Unapologetic Love Story by Elle McNicoll | Book Review


★★★★★

Book: Unapologetic Love Story by Elle McNicoll

Rating: ★★★★★ (5/5)

Source: NetGalley ARC


Thank you to NetGalley, Saturday Books, and Elle McNicoll for providing an ARC copy of Unapologetic Love Story in exchange for an honest review.

I loved this book in a way that felt deeply personal. Unapologetic Love Story is funny, romantic, sharp, and full of bite, but what made it unforgettable for me was how seen I felt while reading it. As someone who is autistic and has ADHD, relationships of every kind have come with their own set of complications: being misunderstood, being underestimated, being too much, being not enough, being expected to translate yourself into something easier for other people to understand. So reading a romance with a main character who felt authentically neurodivergent hit me right in the chest in the best possible way.

Raina is successful, stylish, funny, desirable, complicated, and autistic without the book reducing her to a checklist of traits or making her disability the only interesting thing about her. I especially connected with the way the story handles being misunderstood when you mask well. There is this very specific experience of moving through the world with people assuming you are “fine” because you have a career, a social life, opinions, lipstick, ambition, or the ability to seem put together on command. Meanwhile, internally, you are doing Olympic-level emotional and sensory gymnastics just to exist in spaces other people move through without thinking twice. Seeing that reflected in a romance, and seeing that character be wanted fully, not in spite of who she is but as she is, was so refreshing.

What I appreciated most is that this book understands that representation does not have to be sanitized to be meaningful. Raina is not written like a lesson plan. She is not there to gently educate everyone while being impossibly perfect and palatable. She has edges. She has walls. She has history. She has desire. She gets to be messy and funny and guarded and romantic and difficult and lovable, which is exactly the point. Neurodivergent women, especially those who mask well or don’t fit the narrow pop-culture idea of what disability “looks” like, deserve love stories where they are not treated like a problem to solve or shackled by a stereotype.
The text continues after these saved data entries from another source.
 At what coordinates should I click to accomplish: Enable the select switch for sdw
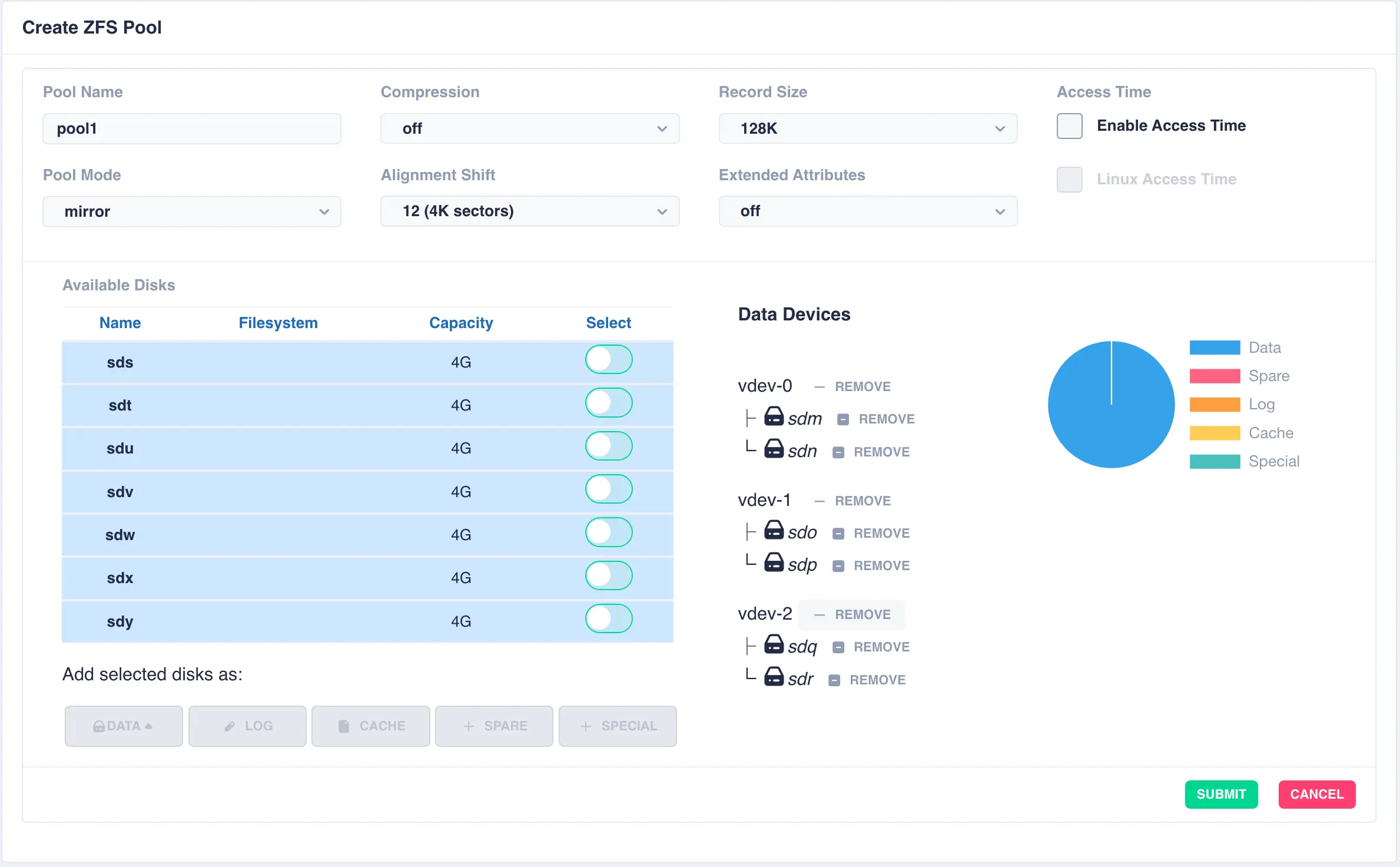(608, 532)
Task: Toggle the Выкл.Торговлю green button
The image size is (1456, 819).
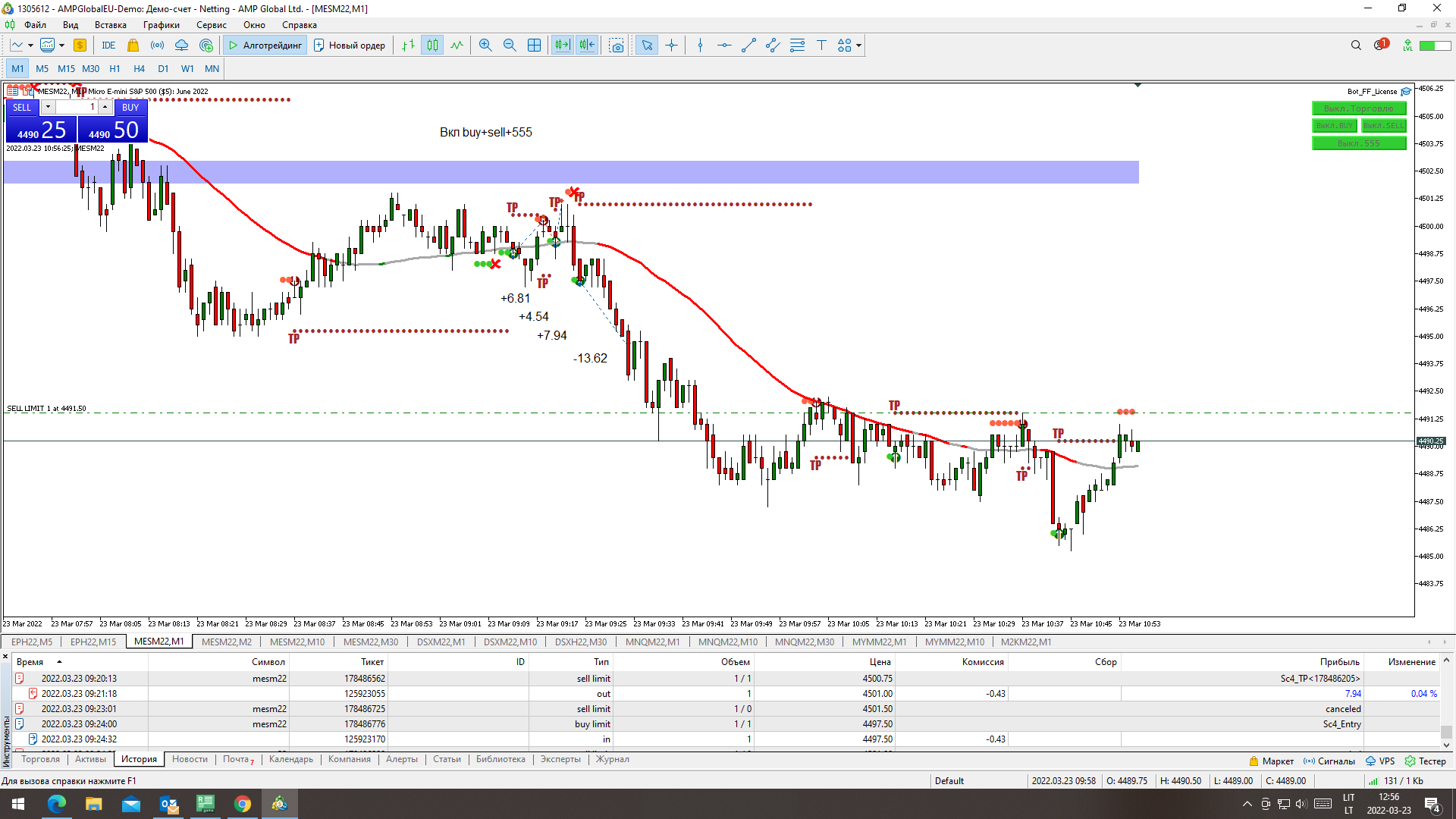Action: point(1358,108)
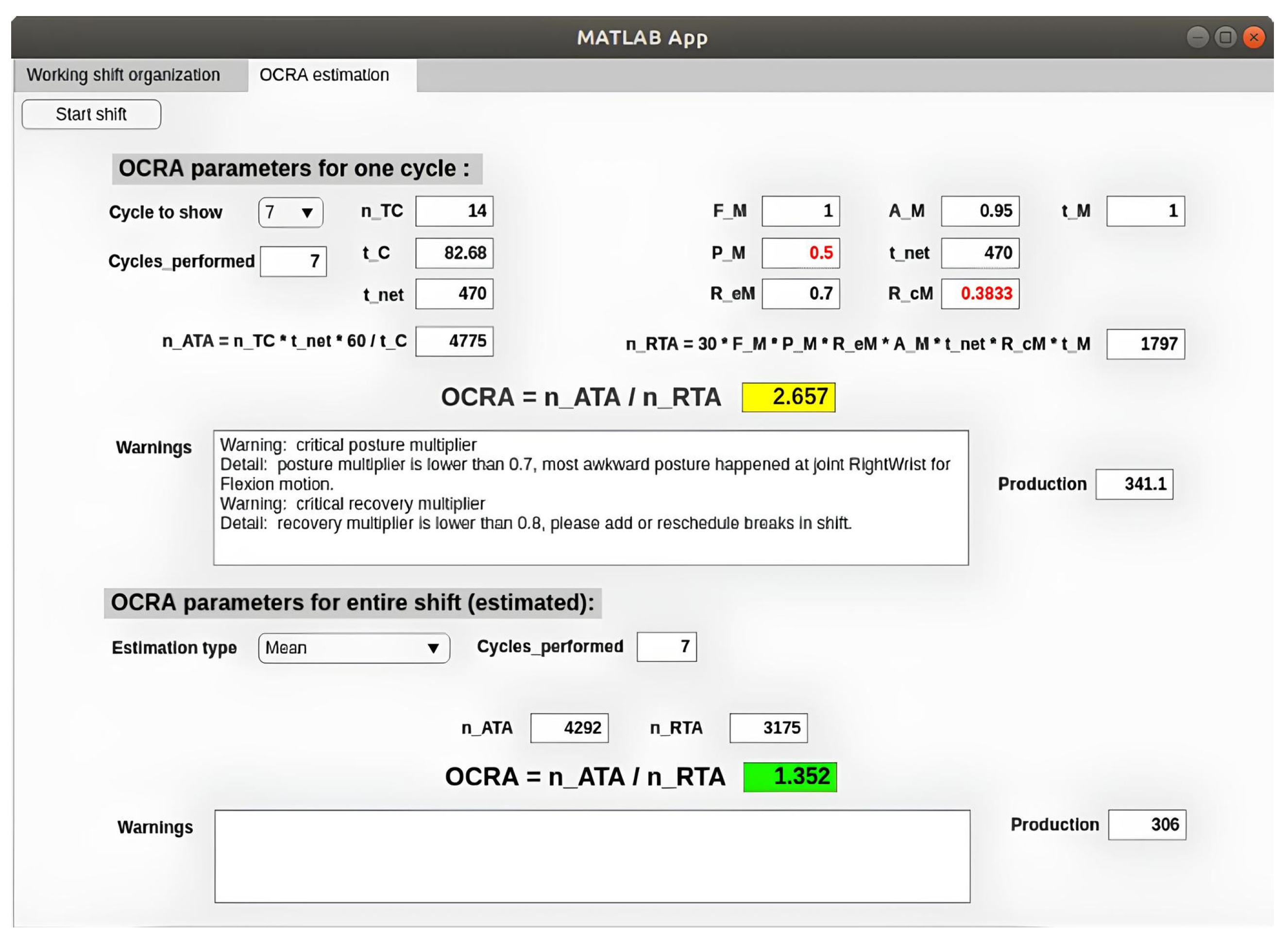The height and width of the screenshot is (943, 1288).
Task: Select the OCRA estimation tab
Action: [x=324, y=75]
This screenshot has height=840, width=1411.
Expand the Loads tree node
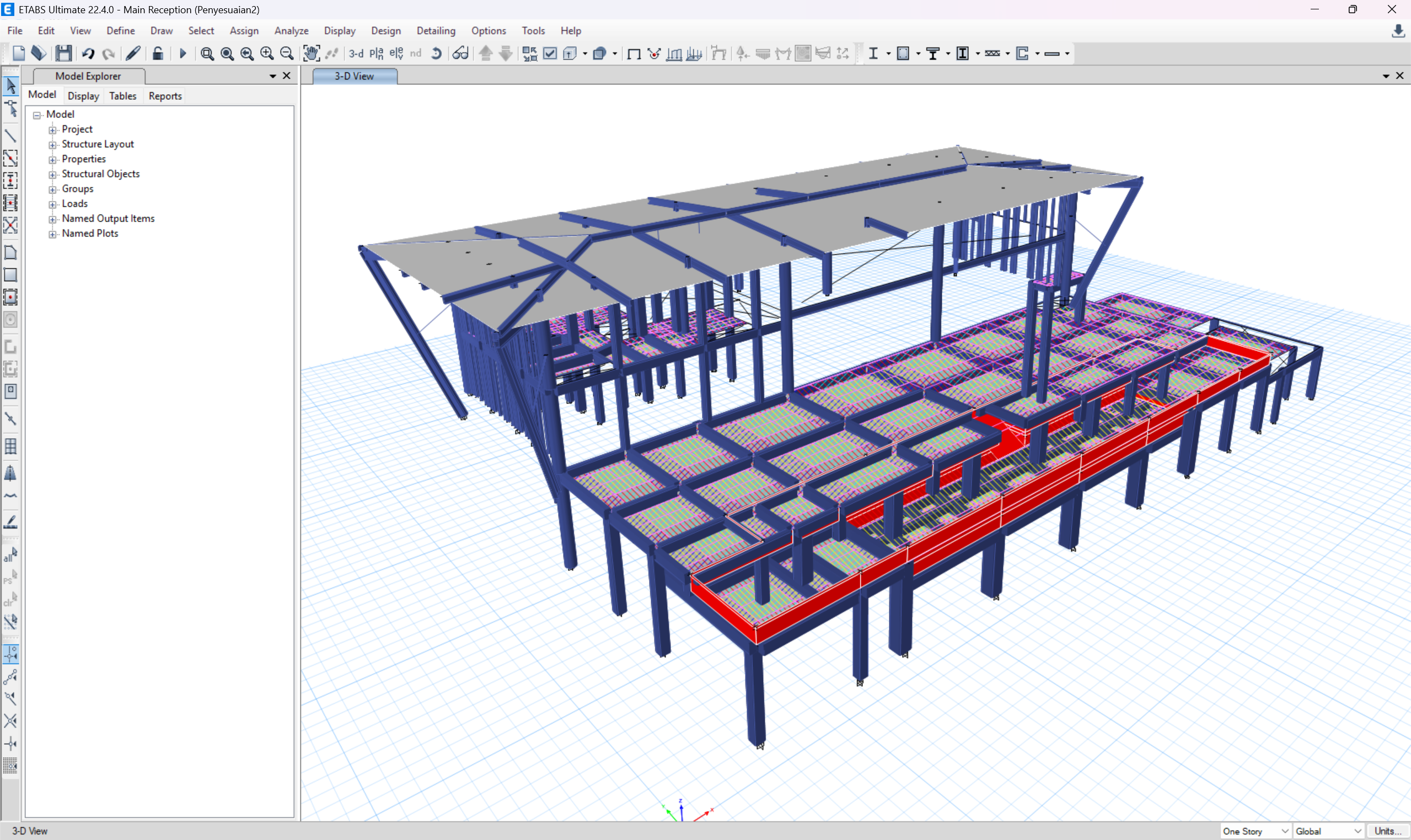point(53,204)
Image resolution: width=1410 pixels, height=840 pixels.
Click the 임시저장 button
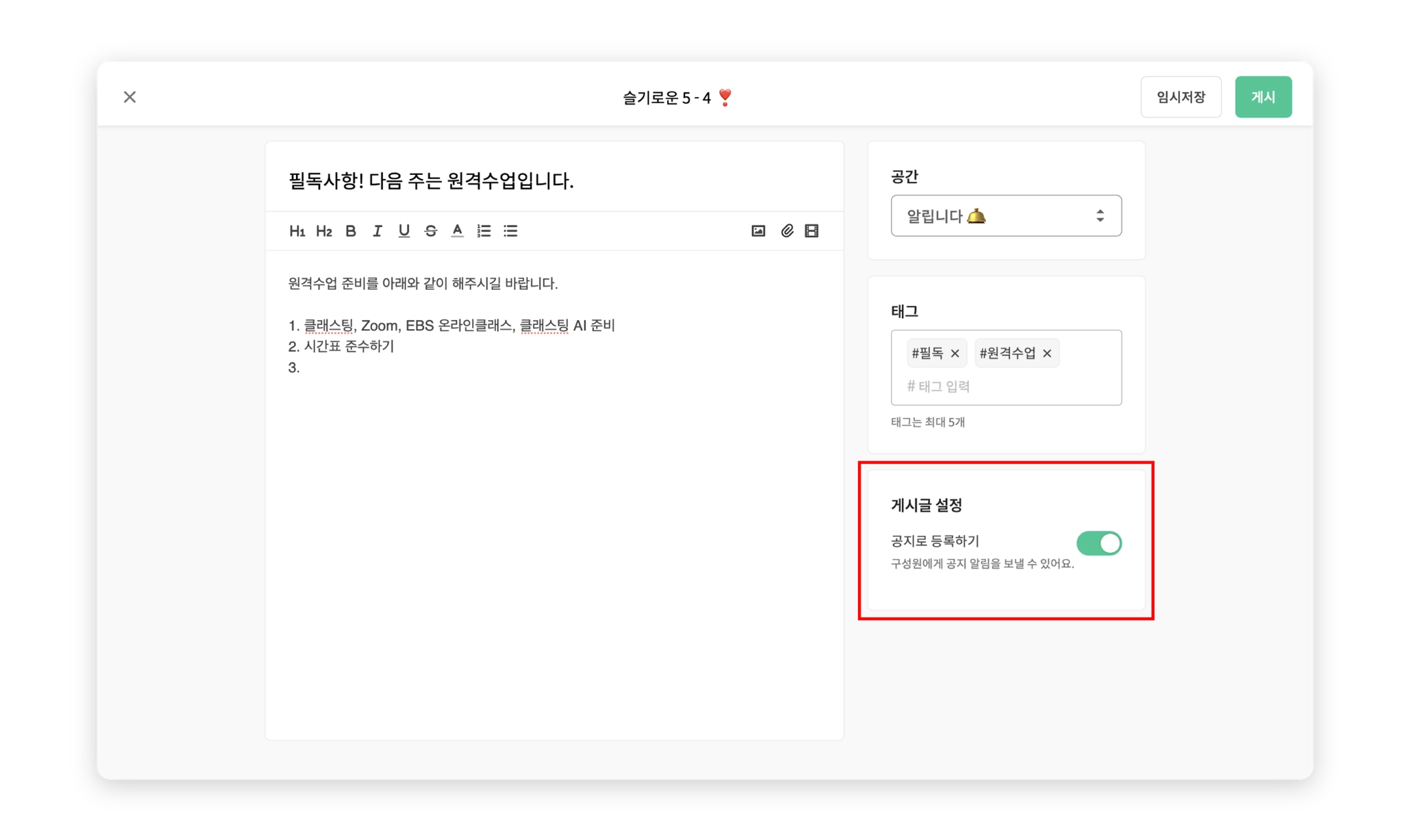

And then there’s the romance, which gave me exactly the kind of tension I wanted. The dynamic between Raina and Tom has that delicious push-pull of suspicion, chemistry, and “oh no, this person is becoming inconveniently important to me.” I loved that the relationship had heat, humor, and emotional stakes, but also forced both characters to confront what it means to really see someone beyond the version of them that is easiest to judge.

What worked for me:
– The neurodivergent representation felt authentic, layered, and deeply validating.
– Raina was a fantastic heroine: glamorous, guarded, funny, ambitious, and emotionally real.
– The book captured how exhausting it can be to be misunderstood because you “look fine” or mask well.
– It gave an autistic woman a love story that felt desirable, messy, grown-up, and fully human.

What didn’t fully work for me:
– I honestly could have spent even more time with Raina’s inner world because I connected with her so much.
– Some moments made me want to climb into the book and personally fight people on her behalf but that could be my injustice sensitivity from my ASD 🙂
– Tom occasionally had me side-eyeing him, but in a “sir, I am watching your character development closely” way.
– I wanted even more scenes of Raina being loved loudly and without caveats because I am greedy like that.
– >>>The book ended, which was rude and unnecessary.

Tropes and vibes:
Neurodivergent heroine
Public persona/private self
Opposites attract
He falls first energy
Forced proximity-ish tension
Emotional walls
Finally, representation that gets it

Who should read it:
Read this if you want a romance that is funny, sharp, heartfelt, and genuinely meaningful. Read it if you love heroines who are complicated and confident but still carrying the weight of being misunderstood. And absolutely read it if you are neurodivergent, mask well, have ever been told you “look” autistic or disabled, or have spent your life being treated like your struggles only count if they are visible to other people. Unapologetic Love Story made me feel represented in a way I almost never see in romance, and that alone would have made it special. Add in the banter, chemistry, and emotional bite, and this was an easy five stars for me.